In the book, the authors state, “Readers need a personally relevant and socially significant purpose. … Readers need assistance … as they read new kinds of texts. And … they need to see the connection between their reading, their personal lives, and the world they inhabit. They need for what they read to serve a higher purpose, to inform some kind of decision making and social action.”
The crucible for all this is literature that young readers can relate to or that has relevance in their lives.
The nub of the problem is that children tend to lose motivation and achievement right around fourth grade, he said.
This is just when reading gets tougher, a time when students are no longer reading to learn to read but are reading to learn about other things, such as science and history, or to understand the themes of a piece of fiction or poetry.
“I don’t love literature because I get off on alliteration,” Wilhelm said. “I love it because it touches on the most important issues.”
Literature, such as Shakespeare’s “Romeo and Juliet,” he said, “attends to things that really matter.”
And students will take to “Romeo and Juliet,” despite the difficulty of the language, if a teacher can show them it is about relations, he said. “Kids understand relationships and they can bring [that knowledge] to the table.”
In the book, Wilhelm, Baker and Dube write, “Students do not want to be taught for who they might be and what they might need to know several years down the road.
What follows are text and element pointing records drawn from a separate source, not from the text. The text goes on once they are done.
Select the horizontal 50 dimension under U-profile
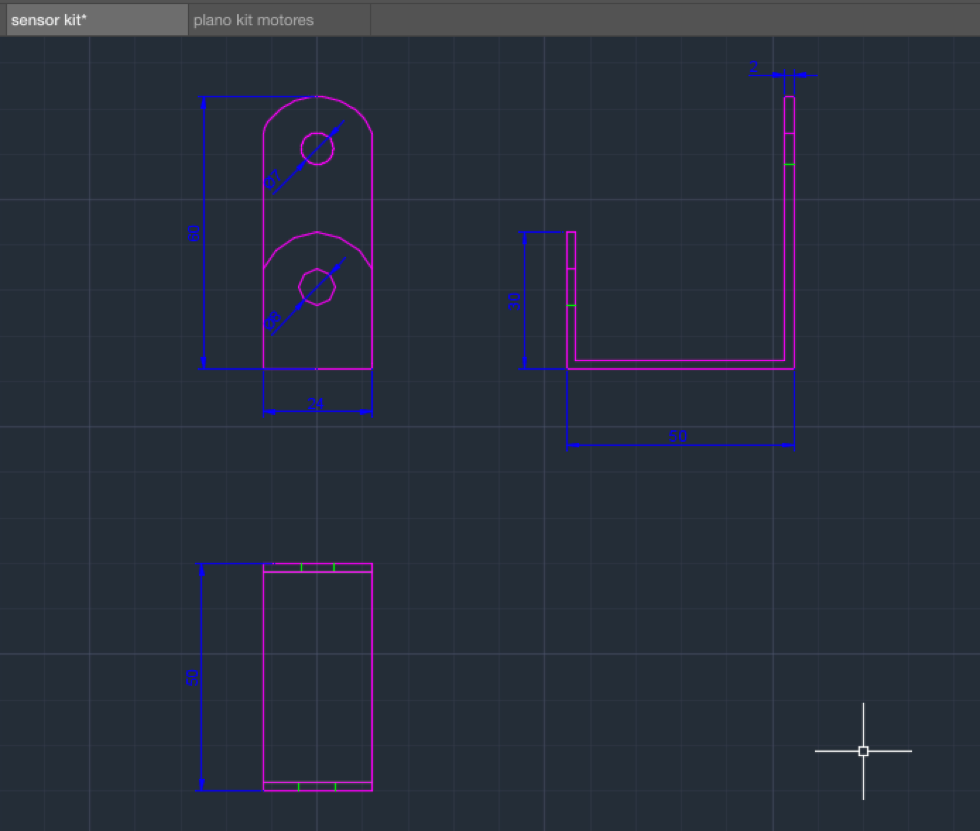coord(678,437)
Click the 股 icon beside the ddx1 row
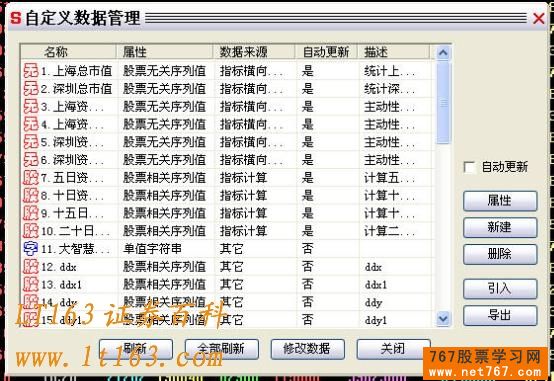Viewport: 554px width, 381px height. 31,284
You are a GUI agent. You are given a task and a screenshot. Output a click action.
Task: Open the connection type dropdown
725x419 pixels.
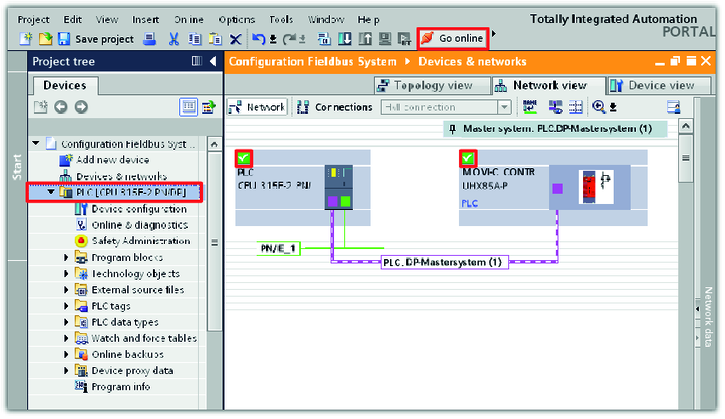[x=505, y=107]
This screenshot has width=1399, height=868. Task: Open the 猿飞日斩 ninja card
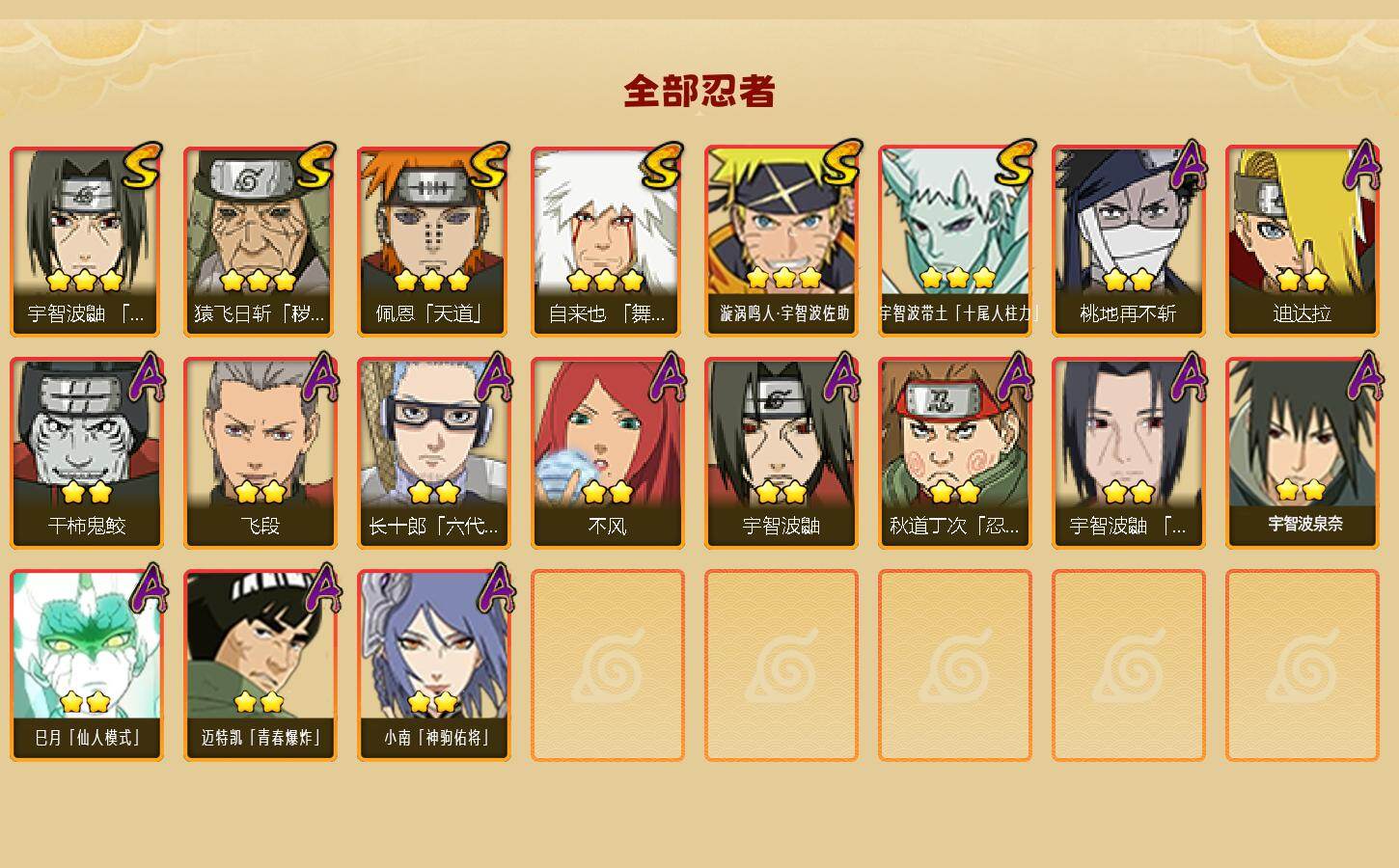coord(260,241)
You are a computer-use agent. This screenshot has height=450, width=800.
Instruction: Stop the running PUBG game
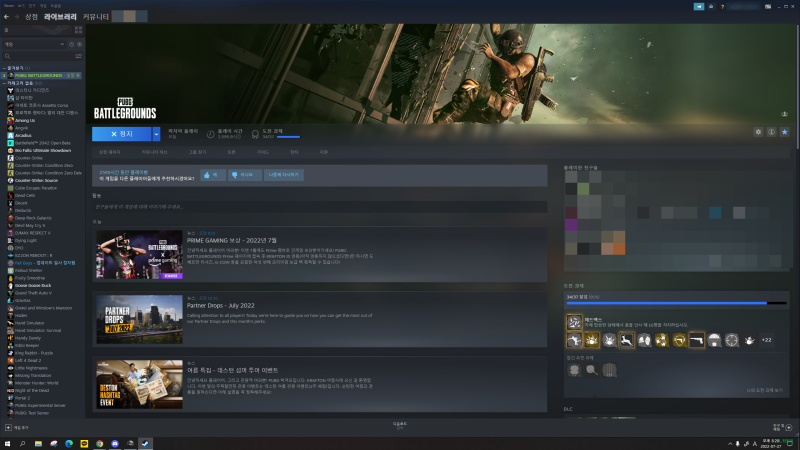coord(121,133)
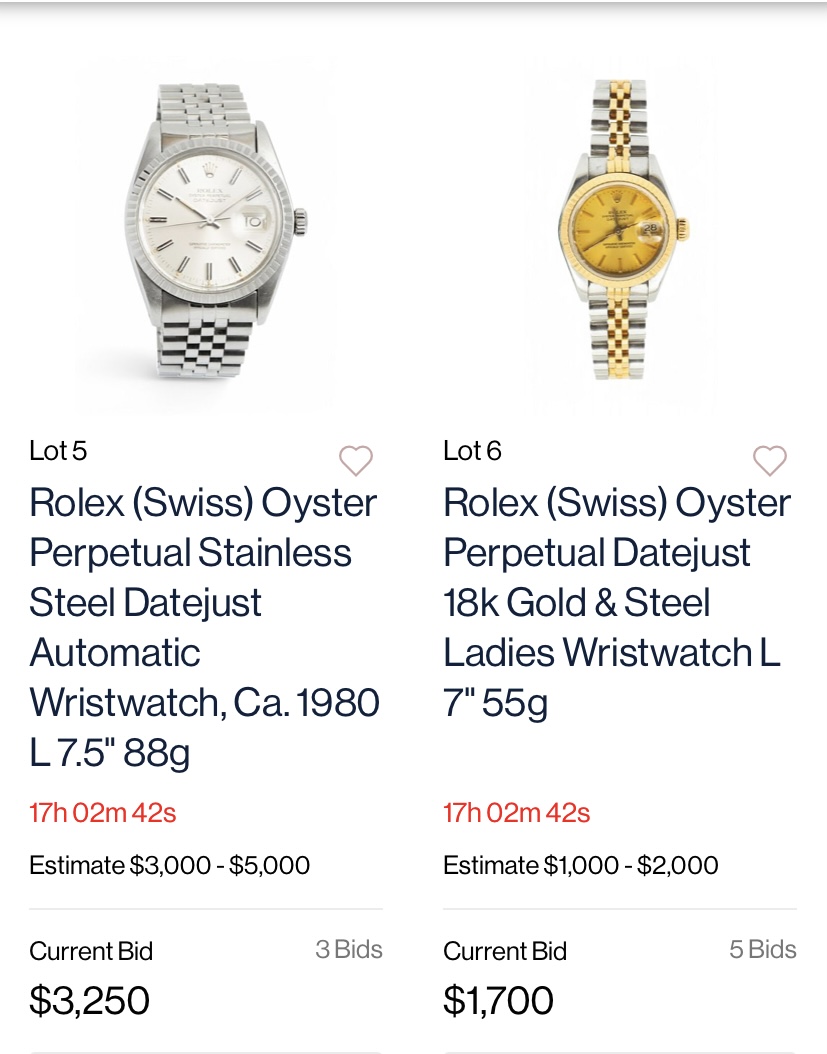
Task: View the 3 Bids history for Lot 5
Action: point(349,949)
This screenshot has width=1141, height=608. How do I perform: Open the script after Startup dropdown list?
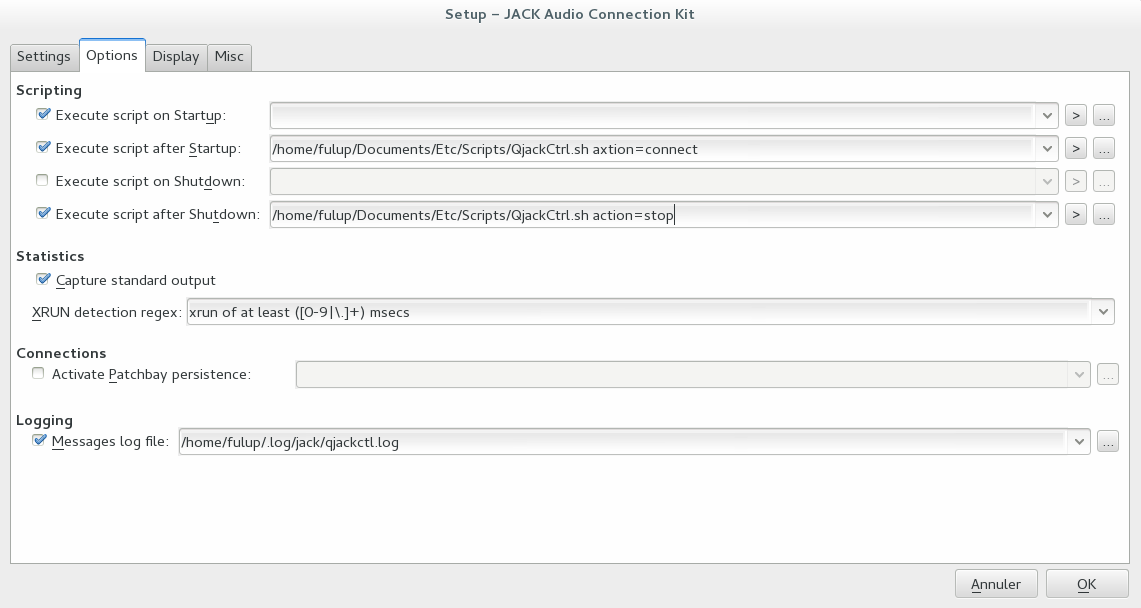[1047, 149]
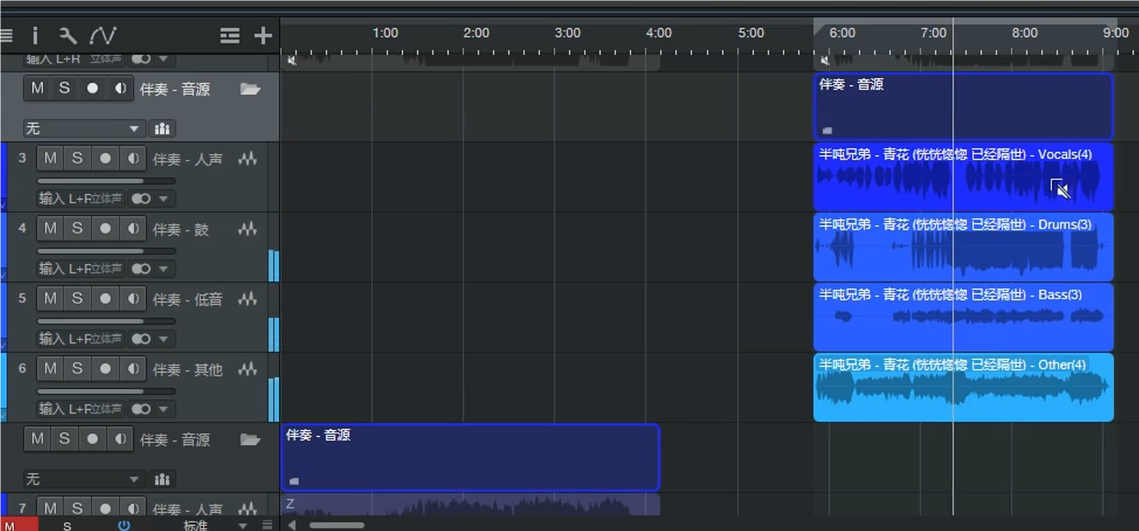Open the track list icon

(230, 36)
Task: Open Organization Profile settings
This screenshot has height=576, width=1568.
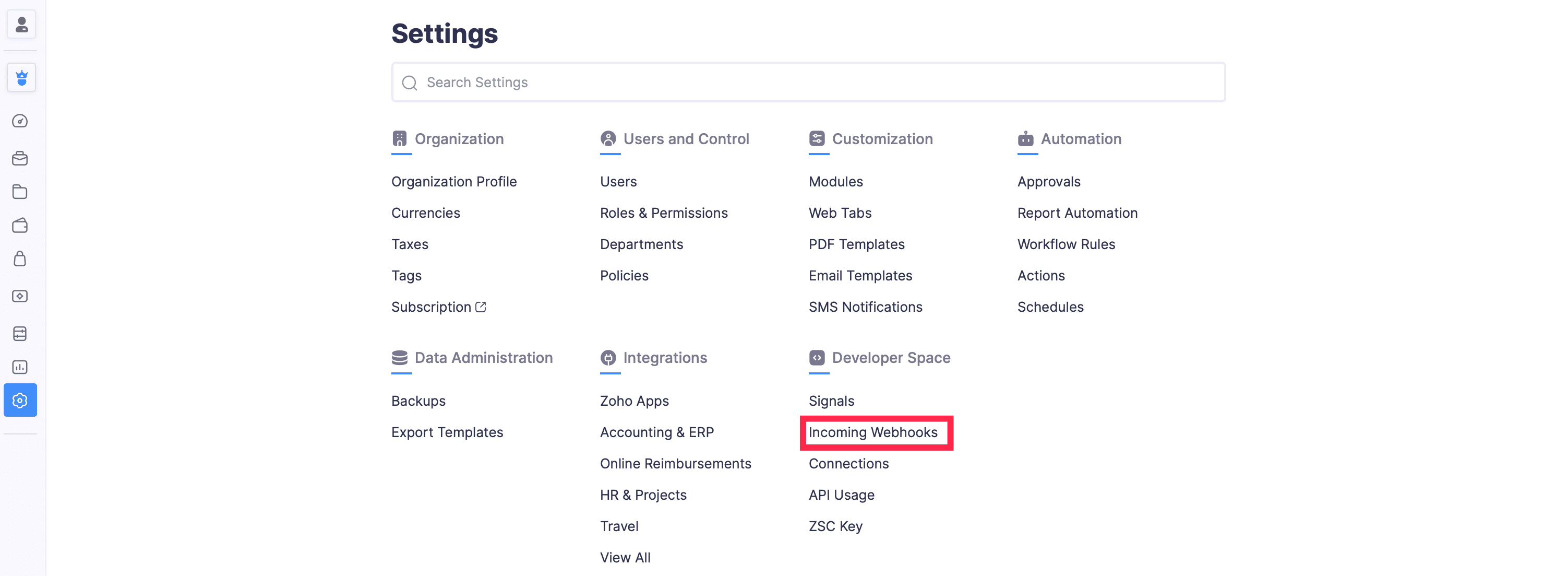Action: (453, 181)
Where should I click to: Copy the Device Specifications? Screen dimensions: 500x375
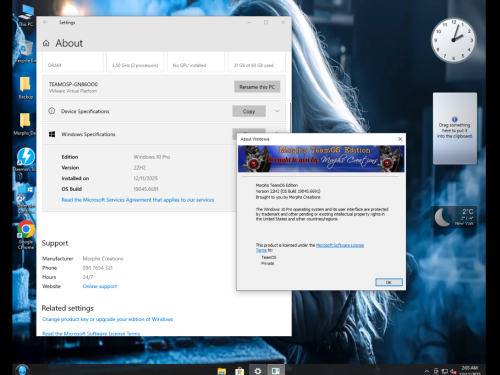tap(249, 111)
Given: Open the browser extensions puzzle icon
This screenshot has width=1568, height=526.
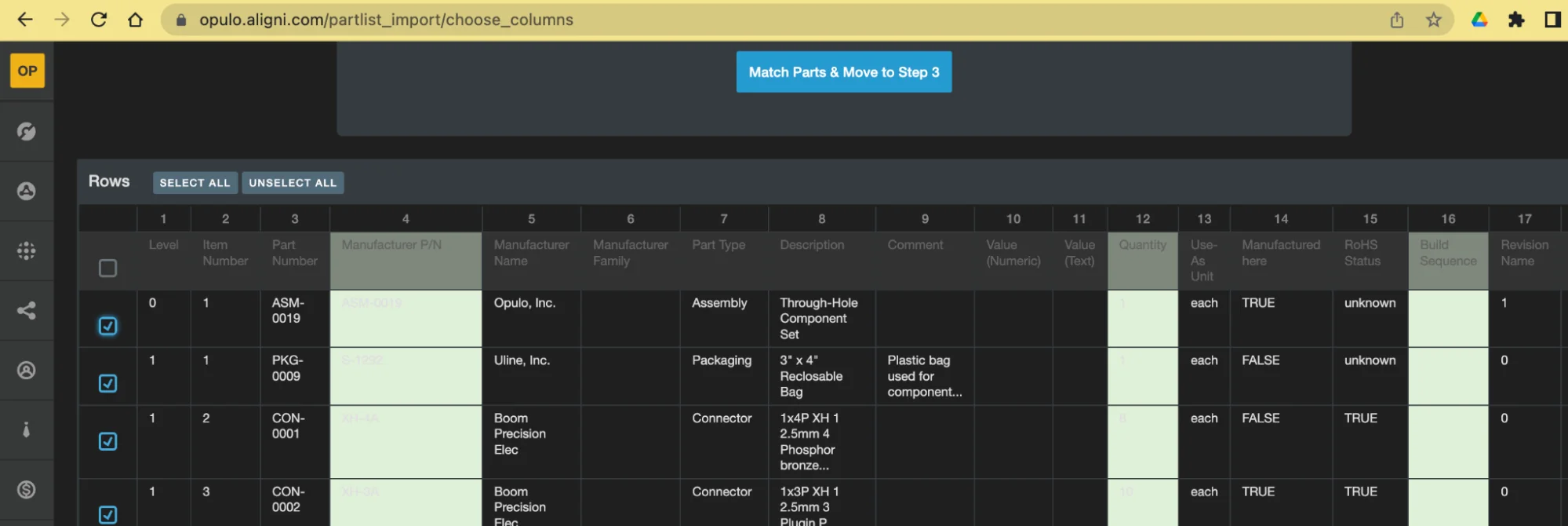Looking at the screenshot, I should [1516, 20].
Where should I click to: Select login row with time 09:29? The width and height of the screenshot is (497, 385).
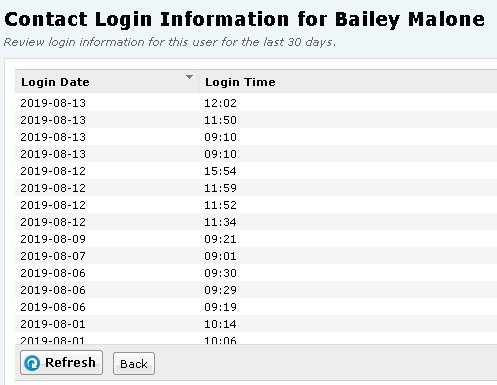256,290
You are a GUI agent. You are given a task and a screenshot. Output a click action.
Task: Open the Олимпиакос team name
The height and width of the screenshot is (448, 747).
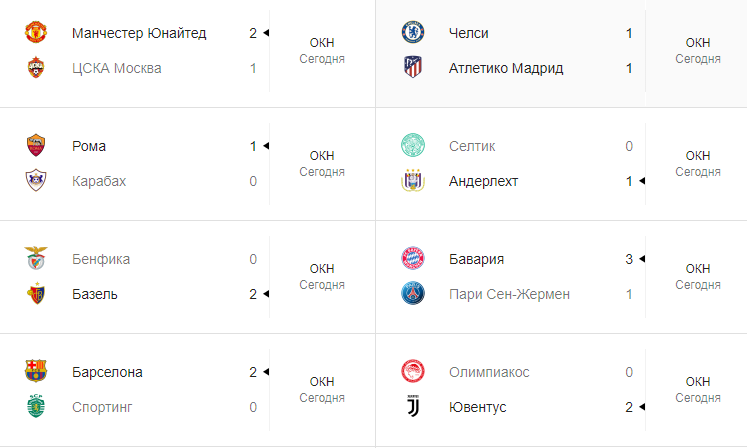tap(489, 372)
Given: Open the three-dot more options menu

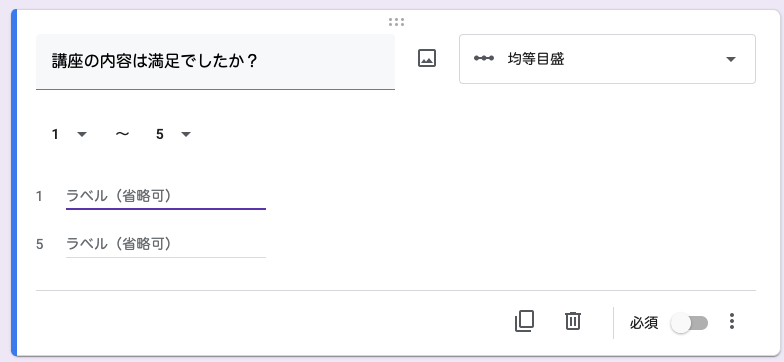Looking at the screenshot, I should coord(732,321).
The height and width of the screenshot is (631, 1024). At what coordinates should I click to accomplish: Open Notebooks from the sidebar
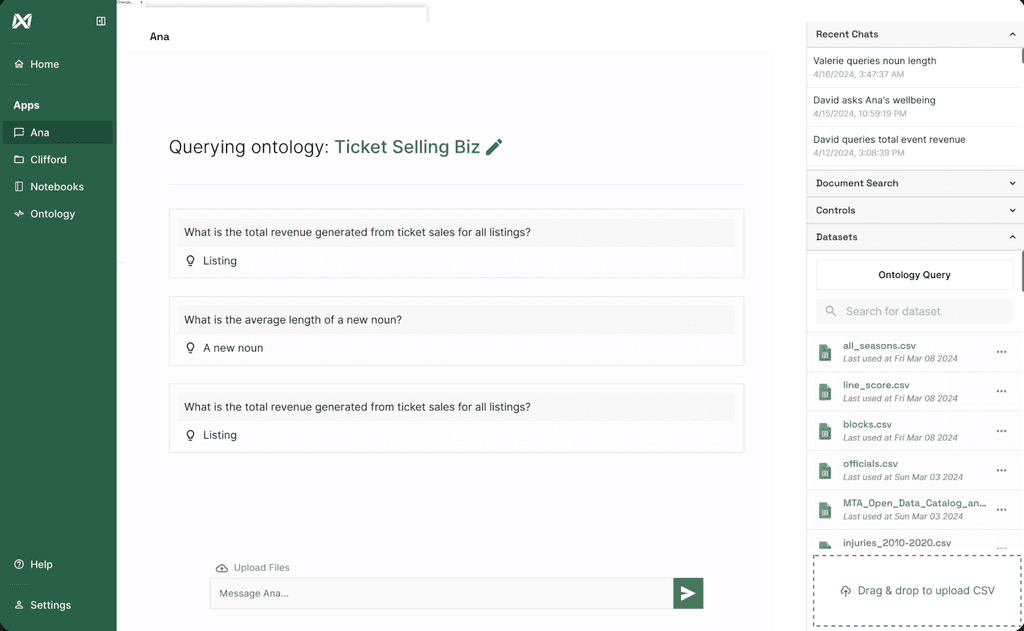[x=56, y=187]
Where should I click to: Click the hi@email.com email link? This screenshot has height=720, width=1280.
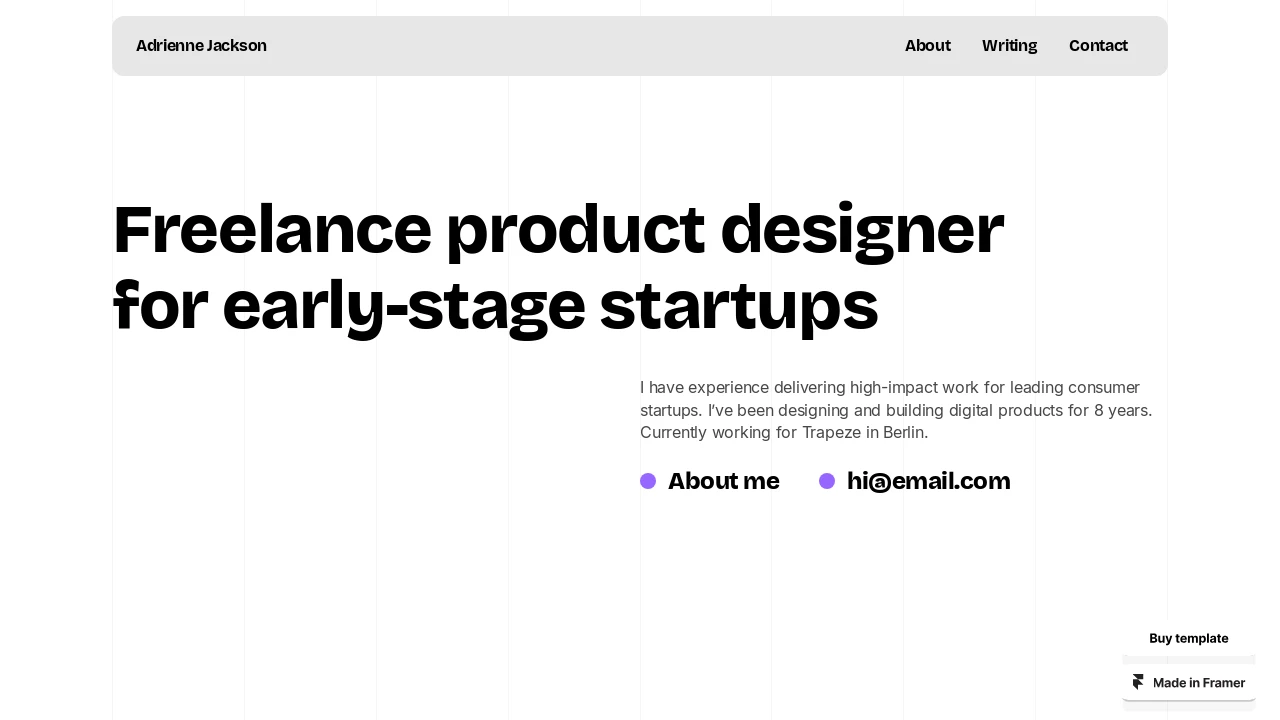pyautogui.click(x=928, y=481)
They want to be taught for who they are and what they need right now. When students see the connection of what is studied to their own lives, they bring their life energy to the classroom project.”
And once at the table, teachers need to involve the students in a conversation about the important matters a book hits on, he said. Too often, discussions about literature are little more than student “recitation.”
Despite the fervor of reform that infuses the book, Wilhelm said, “I’m not trying to revolutionize education. I’m trying to insert these ideas into the conversation about education, because they are not there now. Education change takes a long time – you have to dig in for the long haul.”